Which of the lines below contain the word "Instruction", with case counting? Pull out each of those lines in full.
[Start]
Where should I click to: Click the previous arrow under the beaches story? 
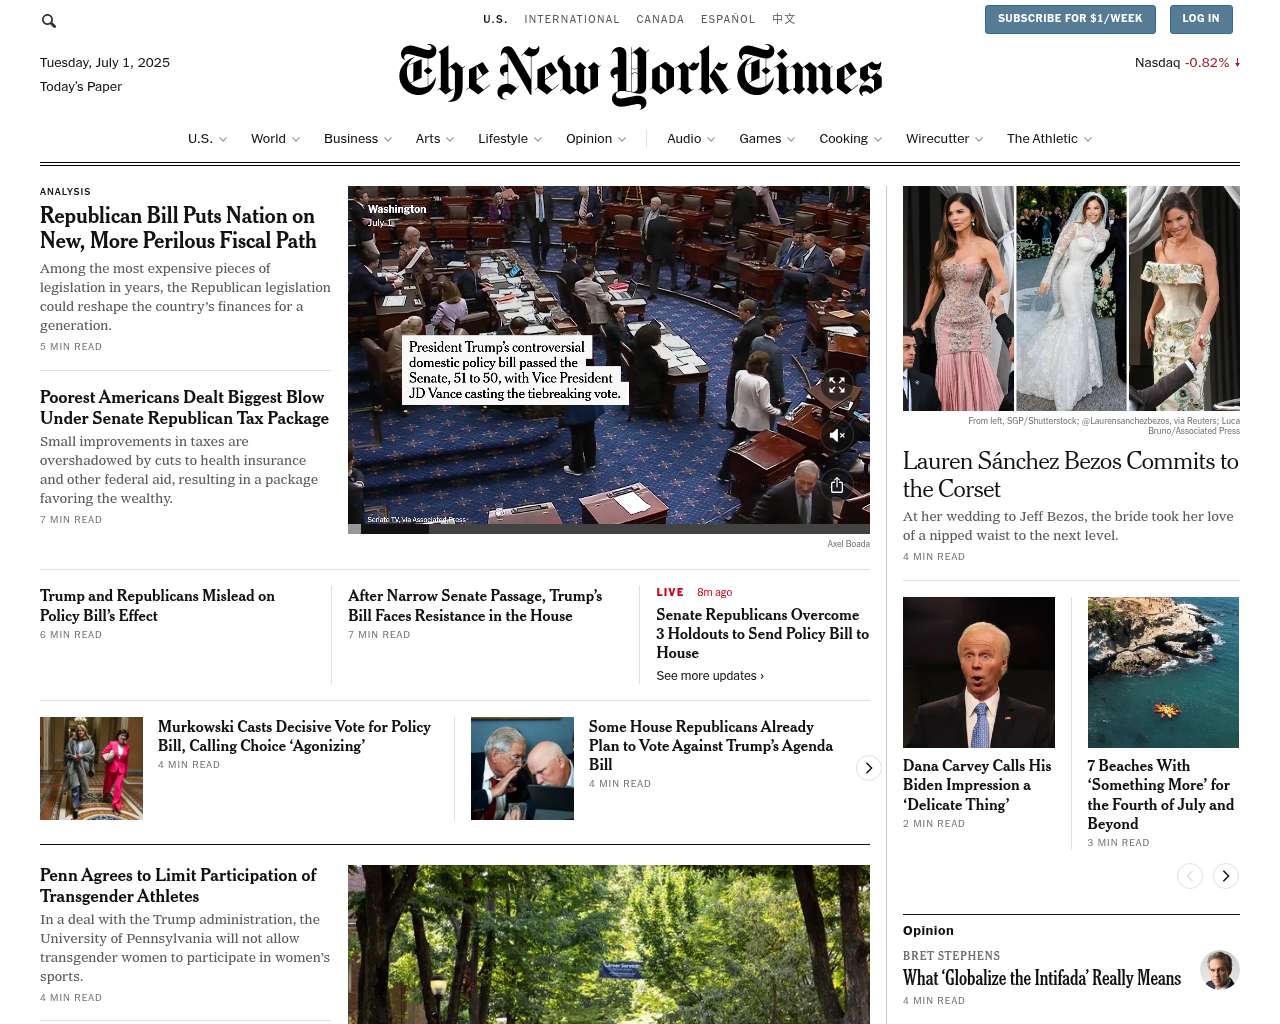tap(1189, 876)
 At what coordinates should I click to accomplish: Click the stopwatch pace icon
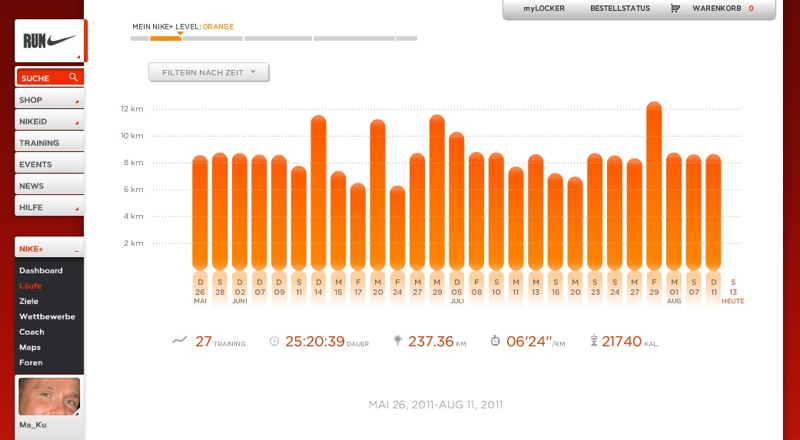point(494,341)
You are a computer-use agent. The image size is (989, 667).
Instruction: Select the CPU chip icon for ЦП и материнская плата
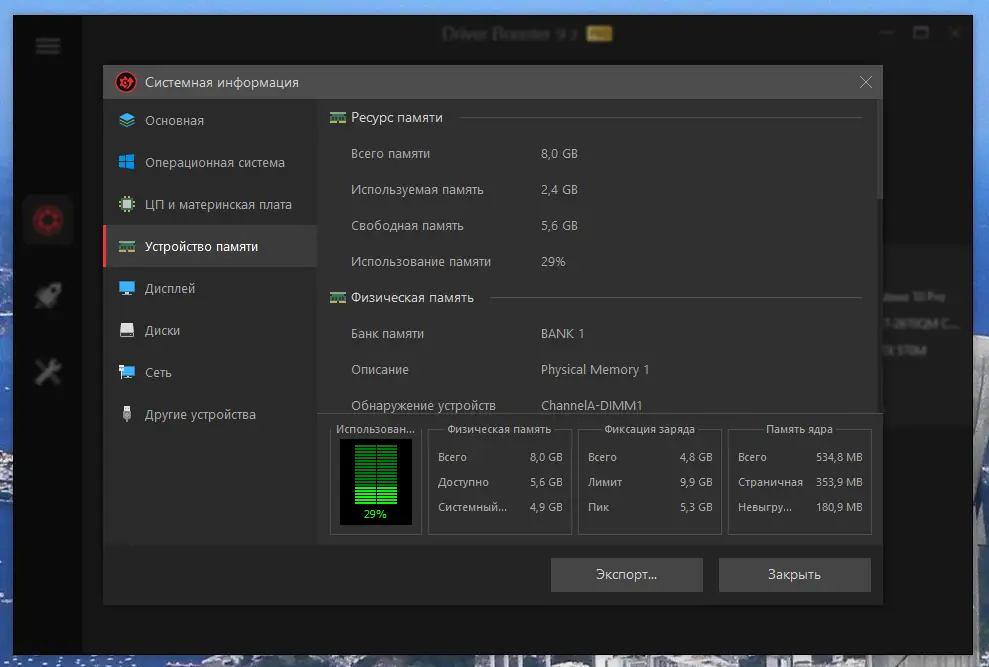[127, 204]
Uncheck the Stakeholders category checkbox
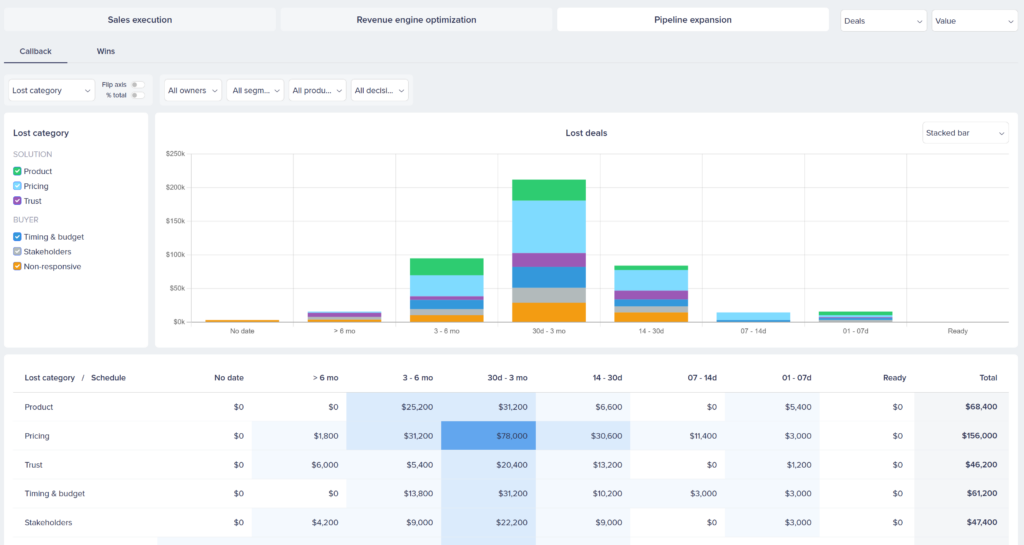Viewport: 1024px width, 545px height. 18,252
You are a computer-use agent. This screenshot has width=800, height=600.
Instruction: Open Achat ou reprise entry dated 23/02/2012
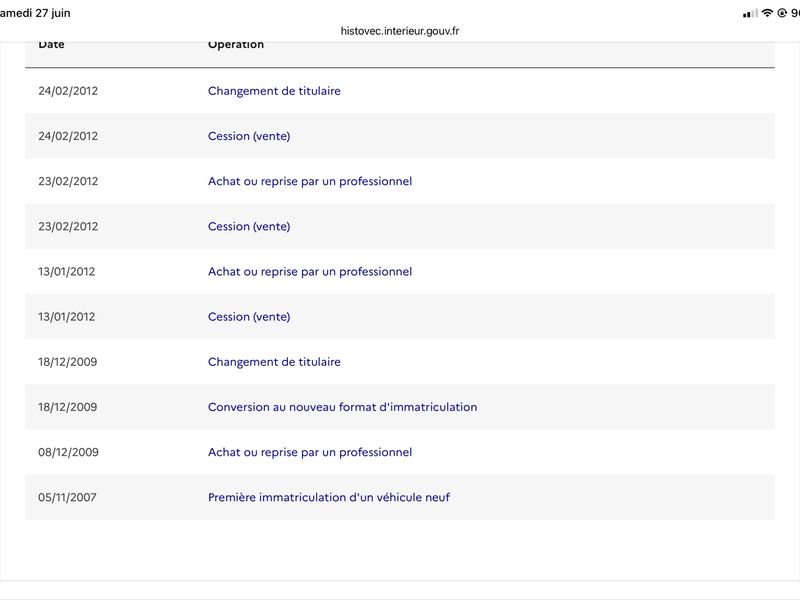(310, 181)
[End]
● **ANSWER TO THIS EXERCISE**:
Instruction: Select the CPU chip icon for ЦП и материнская плата
Instruction: Open Achat ou reprise entry dated 23/02/2012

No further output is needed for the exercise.